RICE, which stands for Rest, Ice, Compression, and Elevation, is the go-to formula for treating acute inflammation following a muscle, ligament, or tendon strain. Its goal is to reduce pain and swelling during the initial stage of recovery and prevent further injury. The benefits of RICE are that it’s easy to self-administer at home, generally applicable to most injuries, and doesn’t require in-depth medical knowledge or expensive materials. You can use a variation of the formula when treating anything from a sprained ankle to a biceps strain or a stressed wrist.

However, while there is logical reasoning behind each stage of the RICE formula, clinical research supporting its benefits is not well established.  Because of the number of variables involved in acute strains and sprains (severity, ligaments damaged, condition of the patient, etc) it has been difficult to for researchers to put together a conclusive study (This is not uncommon for many musculoskeletal situations - the people and the injuries are so complex as to make research difficult).  However, one study of looking at ankle sprains in adults gives us a small view into how RICE application actually works. (link study)

The logic is thus:
  • Rest both reduces the demands of the afflicted tissue (reducing blood flow and swelling) and helps to avoid stress on already injured tissues

  • Ice reduces swelling by lowering the energy demand of the localized area and contracting blood vessels to decrease blood flow. It also reduces pain by numbing the nerves in the stressed area.

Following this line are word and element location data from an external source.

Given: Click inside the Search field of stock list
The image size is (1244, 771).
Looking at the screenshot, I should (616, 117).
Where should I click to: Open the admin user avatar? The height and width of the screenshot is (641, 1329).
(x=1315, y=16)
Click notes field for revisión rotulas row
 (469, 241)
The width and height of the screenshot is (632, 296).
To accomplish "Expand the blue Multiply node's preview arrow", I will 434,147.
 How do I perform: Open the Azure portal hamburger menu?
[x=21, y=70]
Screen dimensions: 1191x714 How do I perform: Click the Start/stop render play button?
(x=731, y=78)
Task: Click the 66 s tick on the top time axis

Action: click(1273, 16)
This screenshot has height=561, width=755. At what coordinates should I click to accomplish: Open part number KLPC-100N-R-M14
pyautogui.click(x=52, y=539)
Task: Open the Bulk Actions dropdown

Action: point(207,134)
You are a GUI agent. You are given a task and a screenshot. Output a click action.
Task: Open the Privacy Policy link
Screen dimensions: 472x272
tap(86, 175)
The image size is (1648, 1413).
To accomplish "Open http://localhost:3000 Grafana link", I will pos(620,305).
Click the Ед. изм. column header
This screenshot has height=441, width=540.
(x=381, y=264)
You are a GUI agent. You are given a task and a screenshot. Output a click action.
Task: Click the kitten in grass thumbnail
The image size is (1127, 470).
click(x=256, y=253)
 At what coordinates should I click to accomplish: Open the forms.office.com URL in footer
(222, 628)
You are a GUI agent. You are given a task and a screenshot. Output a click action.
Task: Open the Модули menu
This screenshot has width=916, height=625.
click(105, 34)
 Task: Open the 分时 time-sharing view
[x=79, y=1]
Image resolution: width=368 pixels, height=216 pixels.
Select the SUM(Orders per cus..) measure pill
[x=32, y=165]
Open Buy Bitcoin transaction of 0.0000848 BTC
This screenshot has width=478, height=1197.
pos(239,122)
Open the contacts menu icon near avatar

  • Compression stops the internal bleeding from damaged capillaries and helps reduce swelling.

  • Elevation lowers the blood pressure in the area to limit bleeding and increase drainage. 
In practice, each aspect of the formula has some qualifiers that need to be addressed. As for most injuries, treatment needs to be modified for the individual and the injury in question. Also, the greatest benefit from all of these would be when implemented immediately.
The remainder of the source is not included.